Beyond the Black Box: Interpretability of Agentic AI Tool Use
Researchers introduce a mechanistic-interpretability toolkit using Sparse Autoencoders and linear probes to diagnose AI agent failures before they occur, addressing a critical gap in enterprise AI deployment where tool-use errors in long-horizon workflows create cascading safety and financial risks.
The deployment of AI agents in enterprise settings faces a fundamental observability problem: current monitoring methods are external and reactive, revealing what models did only after actions execute. This research addresses that vulnerability by creating internal visibility into model decision-making before agents call tools or take consequential actions. Using mechanistic interpretability—a technique that decomposes neural network activations into interpretable sparse features—the authors built probes that predict whether a tool is necessary and how consequential its execution will be. The toolkit was validated on NVIDIA's Nemotron function-calling dataset and tested on GPT-OSS and Gemma models, demonstrating cross-model applicability.

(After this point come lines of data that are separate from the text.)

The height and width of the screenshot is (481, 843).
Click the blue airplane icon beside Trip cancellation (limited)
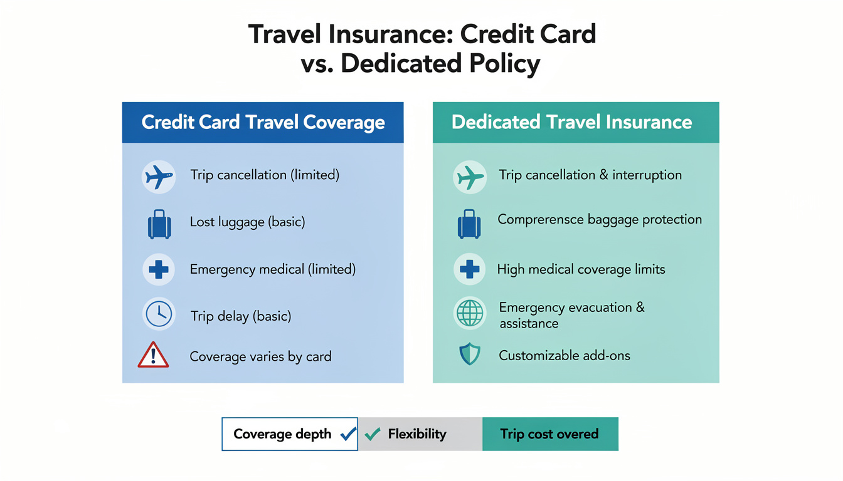159,177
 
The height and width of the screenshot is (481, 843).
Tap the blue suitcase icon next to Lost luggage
159,224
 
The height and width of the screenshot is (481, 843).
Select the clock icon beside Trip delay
159,314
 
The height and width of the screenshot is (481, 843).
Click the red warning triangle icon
153,356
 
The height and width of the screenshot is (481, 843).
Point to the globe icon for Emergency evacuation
470,314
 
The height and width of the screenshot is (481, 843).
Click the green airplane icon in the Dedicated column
470,177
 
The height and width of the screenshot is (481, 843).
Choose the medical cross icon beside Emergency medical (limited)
159,269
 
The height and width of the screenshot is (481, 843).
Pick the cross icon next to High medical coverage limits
470,269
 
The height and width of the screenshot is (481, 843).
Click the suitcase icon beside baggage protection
469,224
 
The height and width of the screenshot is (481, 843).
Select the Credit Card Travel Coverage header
263,122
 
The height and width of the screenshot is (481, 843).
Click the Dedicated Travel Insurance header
571,122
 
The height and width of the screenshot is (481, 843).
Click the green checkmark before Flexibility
373,433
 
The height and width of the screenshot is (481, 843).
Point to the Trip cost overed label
549,434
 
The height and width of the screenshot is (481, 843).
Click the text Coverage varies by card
260,357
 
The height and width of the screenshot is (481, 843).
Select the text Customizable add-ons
565,356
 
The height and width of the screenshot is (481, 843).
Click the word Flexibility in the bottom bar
417,434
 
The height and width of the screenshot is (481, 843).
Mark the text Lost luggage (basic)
247,222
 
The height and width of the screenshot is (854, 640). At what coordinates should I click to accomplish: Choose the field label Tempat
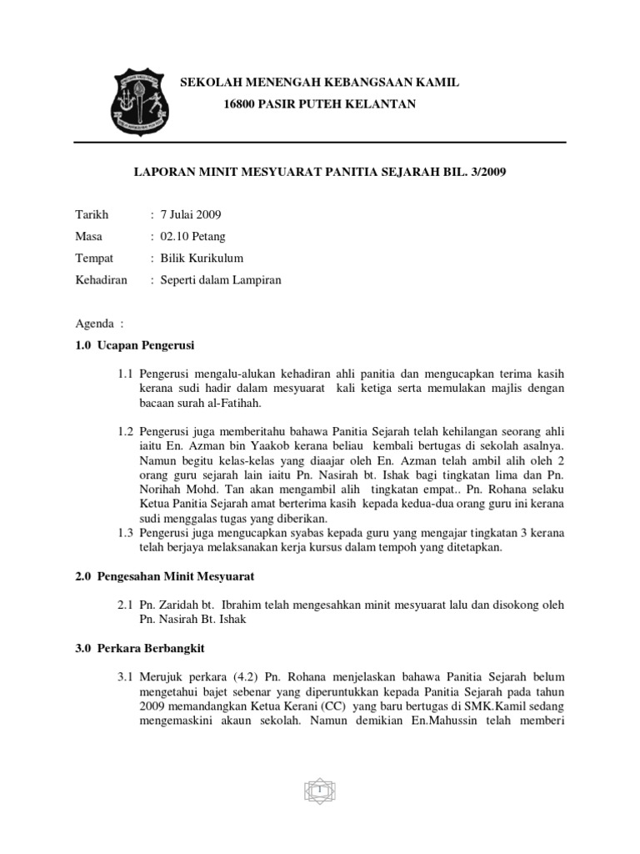coord(94,258)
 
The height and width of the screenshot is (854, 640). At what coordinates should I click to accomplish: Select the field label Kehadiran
coord(101,280)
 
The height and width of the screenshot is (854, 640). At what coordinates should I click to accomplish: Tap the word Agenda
coord(92,323)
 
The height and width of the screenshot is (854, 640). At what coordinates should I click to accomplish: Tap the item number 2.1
coord(127,606)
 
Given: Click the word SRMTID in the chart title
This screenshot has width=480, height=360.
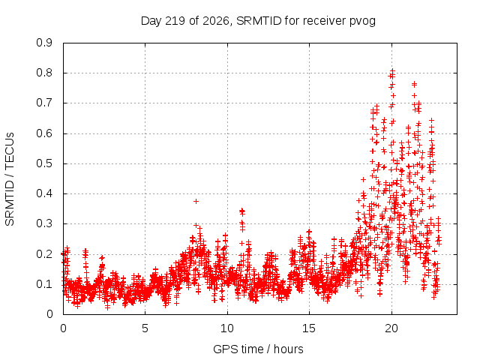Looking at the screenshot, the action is tap(259, 21).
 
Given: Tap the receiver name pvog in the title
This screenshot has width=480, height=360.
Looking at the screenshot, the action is tap(362, 22).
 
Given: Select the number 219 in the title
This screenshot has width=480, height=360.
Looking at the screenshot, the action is tap(175, 21).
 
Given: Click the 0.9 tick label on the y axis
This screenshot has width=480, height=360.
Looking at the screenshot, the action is tap(44, 43).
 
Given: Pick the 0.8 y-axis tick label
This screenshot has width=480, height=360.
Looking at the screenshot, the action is tap(44, 73).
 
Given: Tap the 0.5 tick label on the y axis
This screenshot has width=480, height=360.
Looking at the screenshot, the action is tap(44, 164).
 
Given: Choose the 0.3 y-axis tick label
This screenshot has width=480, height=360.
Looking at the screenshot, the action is tap(44, 224).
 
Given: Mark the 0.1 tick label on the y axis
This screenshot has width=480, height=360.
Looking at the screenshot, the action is tap(44, 284).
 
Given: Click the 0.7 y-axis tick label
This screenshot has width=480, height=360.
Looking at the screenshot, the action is tap(44, 103).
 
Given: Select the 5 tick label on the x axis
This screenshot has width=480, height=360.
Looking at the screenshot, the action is tap(145, 328).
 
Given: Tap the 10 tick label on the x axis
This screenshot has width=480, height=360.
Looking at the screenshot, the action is tap(227, 328).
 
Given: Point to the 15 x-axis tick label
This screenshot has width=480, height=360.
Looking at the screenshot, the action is tap(309, 328).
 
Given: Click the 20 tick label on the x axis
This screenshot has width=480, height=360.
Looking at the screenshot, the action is tap(392, 328).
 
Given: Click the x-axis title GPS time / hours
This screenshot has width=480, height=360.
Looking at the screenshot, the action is tap(258, 350).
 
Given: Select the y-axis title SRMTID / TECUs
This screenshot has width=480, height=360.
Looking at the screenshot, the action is tap(10, 179).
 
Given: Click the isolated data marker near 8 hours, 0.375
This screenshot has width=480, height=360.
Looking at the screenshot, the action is tap(196, 201).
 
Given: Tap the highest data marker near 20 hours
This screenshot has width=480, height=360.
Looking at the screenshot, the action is tap(392, 70).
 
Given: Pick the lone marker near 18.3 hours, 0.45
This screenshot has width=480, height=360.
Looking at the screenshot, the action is tap(363, 179).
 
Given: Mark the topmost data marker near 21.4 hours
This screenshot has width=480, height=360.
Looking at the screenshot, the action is tap(414, 83).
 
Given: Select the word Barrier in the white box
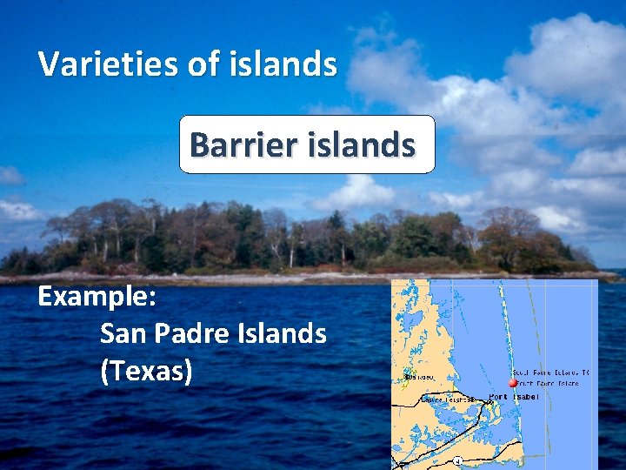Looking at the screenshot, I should [238, 144].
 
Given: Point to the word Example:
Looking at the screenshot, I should [97, 296].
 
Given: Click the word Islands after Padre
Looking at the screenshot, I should [281, 333].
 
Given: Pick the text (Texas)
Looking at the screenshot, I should [146, 371].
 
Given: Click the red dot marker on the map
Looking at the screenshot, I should [513, 382].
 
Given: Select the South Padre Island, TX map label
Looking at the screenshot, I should [549, 373].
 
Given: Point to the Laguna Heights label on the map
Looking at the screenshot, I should [448, 399].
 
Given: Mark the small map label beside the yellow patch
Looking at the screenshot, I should [421, 377].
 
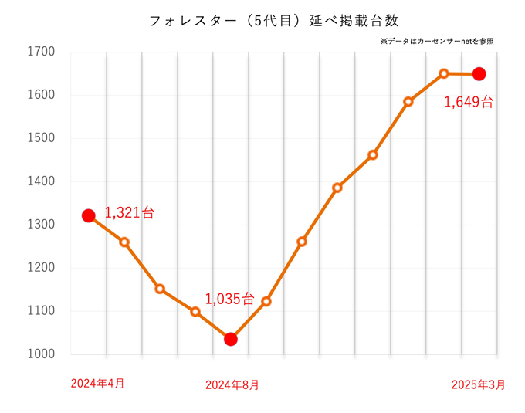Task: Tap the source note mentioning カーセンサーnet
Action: click(437, 41)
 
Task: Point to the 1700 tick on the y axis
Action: click(41, 52)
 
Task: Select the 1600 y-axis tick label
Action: click(41, 95)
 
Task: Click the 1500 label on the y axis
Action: click(41, 138)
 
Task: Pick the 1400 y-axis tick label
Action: click(41, 181)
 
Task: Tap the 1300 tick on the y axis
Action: click(41, 225)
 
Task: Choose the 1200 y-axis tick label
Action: click(41, 268)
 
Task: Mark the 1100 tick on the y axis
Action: click(41, 311)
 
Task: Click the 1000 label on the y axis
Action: click(41, 354)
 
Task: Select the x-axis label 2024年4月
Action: click(97, 383)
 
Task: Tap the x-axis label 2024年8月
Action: click(232, 384)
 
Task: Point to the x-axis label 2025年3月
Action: click(479, 384)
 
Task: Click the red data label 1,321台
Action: click(130, 212)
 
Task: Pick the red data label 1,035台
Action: click(229, 298)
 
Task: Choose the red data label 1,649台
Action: click(469, 101)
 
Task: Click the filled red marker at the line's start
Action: click(89, 215)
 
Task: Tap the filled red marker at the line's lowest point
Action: click(230, 339)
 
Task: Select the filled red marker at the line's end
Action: click(479, 74)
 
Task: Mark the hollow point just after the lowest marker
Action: click(266, 302)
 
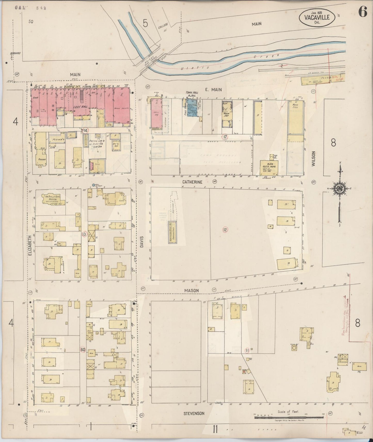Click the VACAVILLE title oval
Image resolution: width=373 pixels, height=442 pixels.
click(317, 18)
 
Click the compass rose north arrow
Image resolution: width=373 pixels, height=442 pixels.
click(338, 190)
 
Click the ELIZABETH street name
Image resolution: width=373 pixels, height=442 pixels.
click(30, 245)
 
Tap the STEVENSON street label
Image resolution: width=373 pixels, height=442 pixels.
click(194, 413)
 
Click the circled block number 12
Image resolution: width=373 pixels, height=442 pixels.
click(225, 230)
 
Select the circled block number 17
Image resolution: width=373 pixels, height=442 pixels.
click(225, 137)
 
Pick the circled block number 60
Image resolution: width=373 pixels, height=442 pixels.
click(83, 349)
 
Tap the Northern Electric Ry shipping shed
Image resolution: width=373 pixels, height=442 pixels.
click(172, 232)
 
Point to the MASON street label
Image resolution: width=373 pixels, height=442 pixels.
click(191, 290)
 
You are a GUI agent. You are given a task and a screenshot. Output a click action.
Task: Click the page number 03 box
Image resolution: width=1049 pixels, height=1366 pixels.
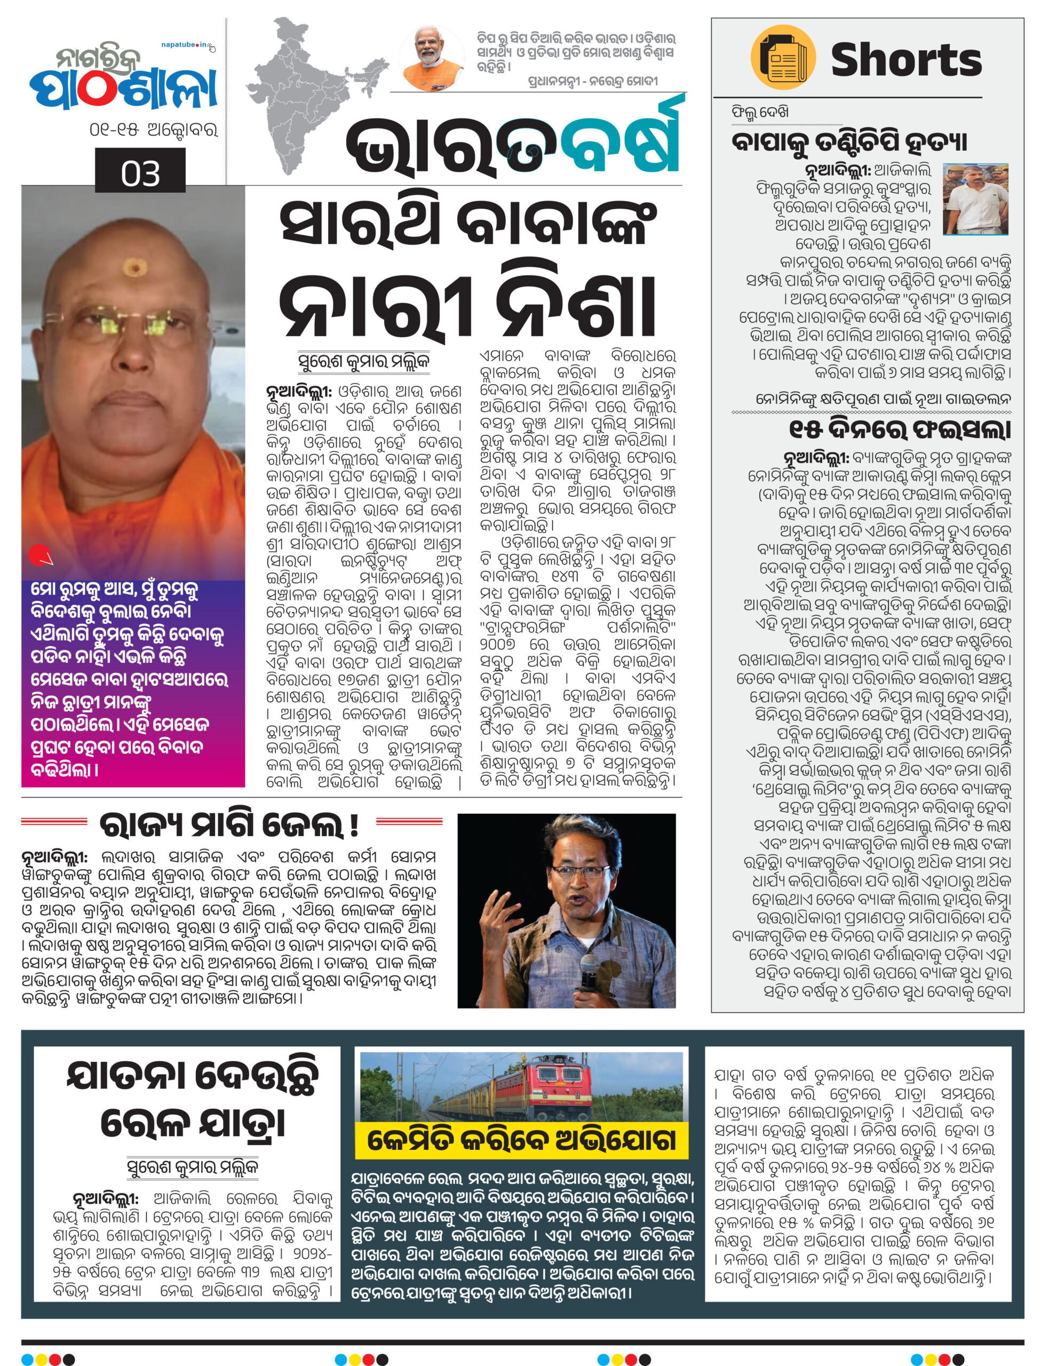(x=140, y=172)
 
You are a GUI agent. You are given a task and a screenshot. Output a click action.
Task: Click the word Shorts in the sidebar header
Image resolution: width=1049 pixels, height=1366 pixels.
(x=906, y=60)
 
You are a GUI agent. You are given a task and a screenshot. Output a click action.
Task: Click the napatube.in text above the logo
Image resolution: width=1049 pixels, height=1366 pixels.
(x=186, y=45)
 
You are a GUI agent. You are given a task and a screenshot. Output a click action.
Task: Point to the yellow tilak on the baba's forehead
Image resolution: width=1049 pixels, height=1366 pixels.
(x=133, y=268)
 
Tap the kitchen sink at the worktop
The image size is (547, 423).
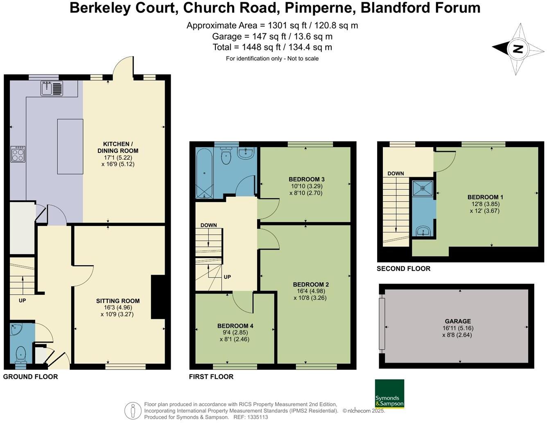point(52,88)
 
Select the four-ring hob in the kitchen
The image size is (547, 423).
point(18,154)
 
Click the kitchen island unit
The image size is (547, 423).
point(70,146)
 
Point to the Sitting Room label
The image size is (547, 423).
point(118,301)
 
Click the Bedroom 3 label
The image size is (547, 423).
point(306,179)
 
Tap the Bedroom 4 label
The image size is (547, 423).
point(235,326)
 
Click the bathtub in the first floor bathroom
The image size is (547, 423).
point(204,173)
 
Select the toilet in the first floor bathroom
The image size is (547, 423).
point(226,156)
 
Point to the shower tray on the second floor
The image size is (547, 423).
point(422,188)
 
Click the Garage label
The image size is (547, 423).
point(458,321)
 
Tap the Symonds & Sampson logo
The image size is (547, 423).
point(389,394)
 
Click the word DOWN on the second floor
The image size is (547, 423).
point(396,173)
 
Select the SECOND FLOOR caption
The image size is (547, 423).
point(403,269)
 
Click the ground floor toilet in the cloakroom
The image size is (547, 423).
point(20,355)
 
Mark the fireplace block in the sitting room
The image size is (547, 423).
point(157,297)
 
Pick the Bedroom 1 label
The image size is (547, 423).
point(485,197)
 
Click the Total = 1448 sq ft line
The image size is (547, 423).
point(272,47)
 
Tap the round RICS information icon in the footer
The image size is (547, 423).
point(133,410)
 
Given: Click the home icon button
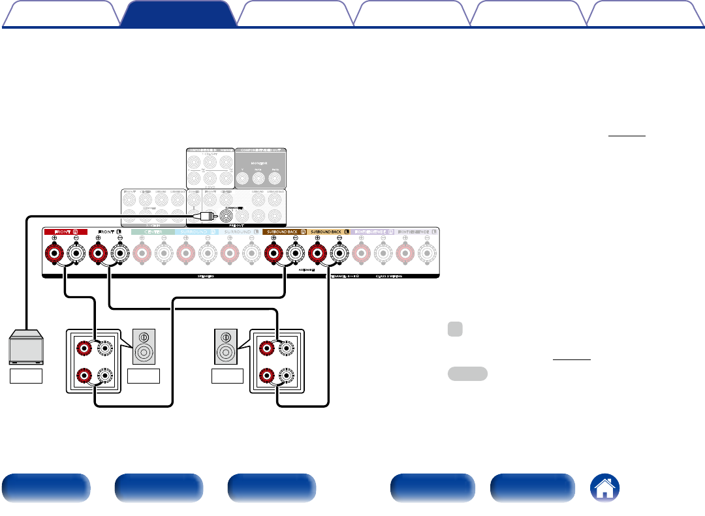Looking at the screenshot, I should [x=604, y=489].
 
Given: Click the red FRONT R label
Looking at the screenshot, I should [x=65, y=232].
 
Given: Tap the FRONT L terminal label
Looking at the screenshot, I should [x=109, y=232].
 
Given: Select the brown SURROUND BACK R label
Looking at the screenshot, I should [x=285, y=232].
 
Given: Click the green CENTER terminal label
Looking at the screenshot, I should [x=153, y=232].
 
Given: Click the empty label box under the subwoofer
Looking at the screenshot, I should [x=27, y=376].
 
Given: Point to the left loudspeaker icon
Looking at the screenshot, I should [x=144, y=346].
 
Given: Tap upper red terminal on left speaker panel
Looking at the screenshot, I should [x=84, y=348].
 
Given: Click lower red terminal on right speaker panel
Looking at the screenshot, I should [x=266, y=376].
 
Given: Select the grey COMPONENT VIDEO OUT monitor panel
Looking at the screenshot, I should [x=260, y=168].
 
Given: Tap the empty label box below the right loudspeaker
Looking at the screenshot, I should [x=227, y=376].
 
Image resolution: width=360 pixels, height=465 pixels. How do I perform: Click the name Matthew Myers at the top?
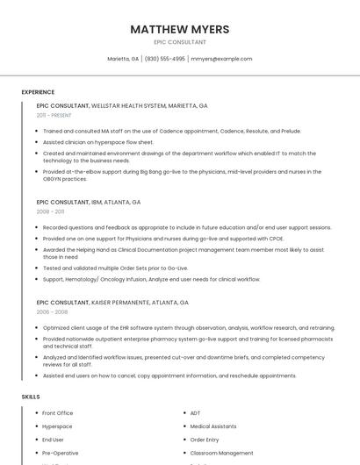(179, 29)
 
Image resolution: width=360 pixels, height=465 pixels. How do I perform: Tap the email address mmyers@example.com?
(221, 59)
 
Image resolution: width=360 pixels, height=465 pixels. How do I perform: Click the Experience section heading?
(38, 91)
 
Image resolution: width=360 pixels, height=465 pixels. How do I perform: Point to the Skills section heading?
(31, 397)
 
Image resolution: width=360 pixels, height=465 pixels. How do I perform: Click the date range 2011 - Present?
(54, 115)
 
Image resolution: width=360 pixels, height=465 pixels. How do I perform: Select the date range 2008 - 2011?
(50, 211)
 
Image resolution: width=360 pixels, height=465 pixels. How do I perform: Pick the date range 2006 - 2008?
(52, 311)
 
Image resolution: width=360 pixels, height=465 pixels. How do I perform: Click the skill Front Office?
(57, 412)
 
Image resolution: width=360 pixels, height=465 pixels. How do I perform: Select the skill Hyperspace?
(57, 426)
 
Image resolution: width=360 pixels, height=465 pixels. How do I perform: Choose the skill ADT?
(196, 412)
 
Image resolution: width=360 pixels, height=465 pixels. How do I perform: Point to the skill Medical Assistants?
(213, 426)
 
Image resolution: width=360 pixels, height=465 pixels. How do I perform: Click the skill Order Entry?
(205, 440)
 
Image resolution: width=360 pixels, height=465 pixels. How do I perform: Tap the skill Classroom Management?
(221, 453)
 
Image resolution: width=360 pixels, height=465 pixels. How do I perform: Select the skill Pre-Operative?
(60, 453)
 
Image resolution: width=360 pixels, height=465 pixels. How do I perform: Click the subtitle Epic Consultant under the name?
(179, 42)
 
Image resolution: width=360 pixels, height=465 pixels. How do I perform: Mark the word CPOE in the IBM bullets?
(276, 239)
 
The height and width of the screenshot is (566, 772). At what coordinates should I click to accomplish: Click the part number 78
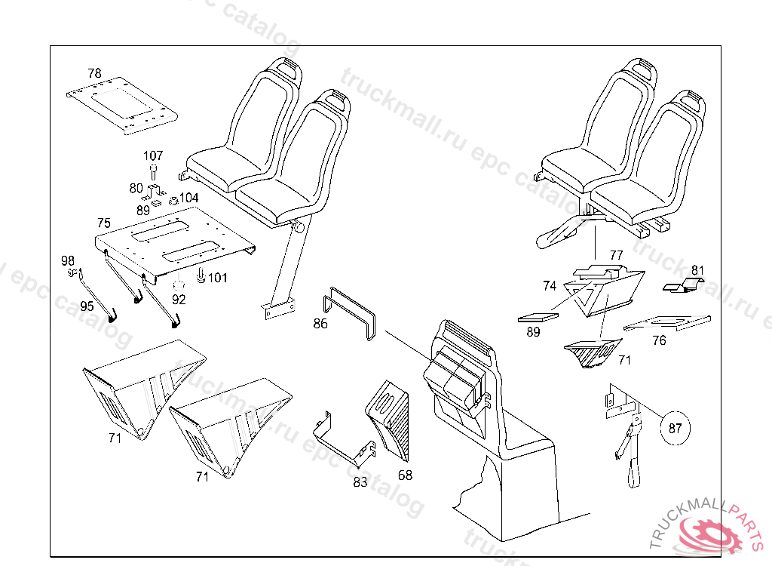pyautogui.click(x=94, y=73)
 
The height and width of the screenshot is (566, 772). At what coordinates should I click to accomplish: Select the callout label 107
pyautogui.click(x=153, y=155)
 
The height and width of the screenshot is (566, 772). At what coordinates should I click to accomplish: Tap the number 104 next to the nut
pyautogui.click(x=189, y=198)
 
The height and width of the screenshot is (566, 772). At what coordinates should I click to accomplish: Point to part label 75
pyautogui.click(x=104, y=223)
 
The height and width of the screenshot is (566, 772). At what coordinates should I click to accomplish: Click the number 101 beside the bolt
pyautogui.click(x=217, y=278)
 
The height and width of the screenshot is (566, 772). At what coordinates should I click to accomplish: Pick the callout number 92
pyautogui.click(x=178, y=298)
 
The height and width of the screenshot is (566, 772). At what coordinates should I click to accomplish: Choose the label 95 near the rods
pyautogui.click(x=87, y=306)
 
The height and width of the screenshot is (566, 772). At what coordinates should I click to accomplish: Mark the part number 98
pyautogui.click(x=68, y=260)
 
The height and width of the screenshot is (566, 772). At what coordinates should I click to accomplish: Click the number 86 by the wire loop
pyautogui.click(x=321, y=324)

This work reflects a broader trend toward trustworthy AI systems. As enterprises deploy agentic workflows for critical processes, the cost of tool-use failures compounds in multi-step tasks: an early mistake can consume excess tokens, trigger downstream safety issues, and corrupt entire decision trajectories. Traditional evaluation metrics and prompt engineering cannot prevent these errors because they operate after the model has committed to action. Internal mechanistic approaches offer a new frontier for risk management.
The practical impact extends across AI infrastructure. Organizations developing agent platforms gain a framework for monitoring internal model states, enabling earlier intervention before failures manifest. This reduces operational costs in long-horizon runs and strengthens security postures for sensitive workflows. The approach also validates mechanistic interpretability as more than academic theory—it becomes engineering infrastructure for production AI systems.
- →Internal mechanistic probes can predict tool-use failures before execution, reducing cascading errors in multi-step agent workflows.
- →Sparse Autoencoders decompose model activations to identify specific layers and features driving tool-call decisions.
- →Long-horizon agentic tasks require proactive internal observability since early mistakes exponentially increase costs and downstream risks.
- →The toolkit demonstrates cross-model applicability, working on GPT-OSS and Gemma architectures trained on standard benchmarks.
- →This work positions mechanistic interpretability as practical infrastructure for enterprise AI deployment, not purely academic research.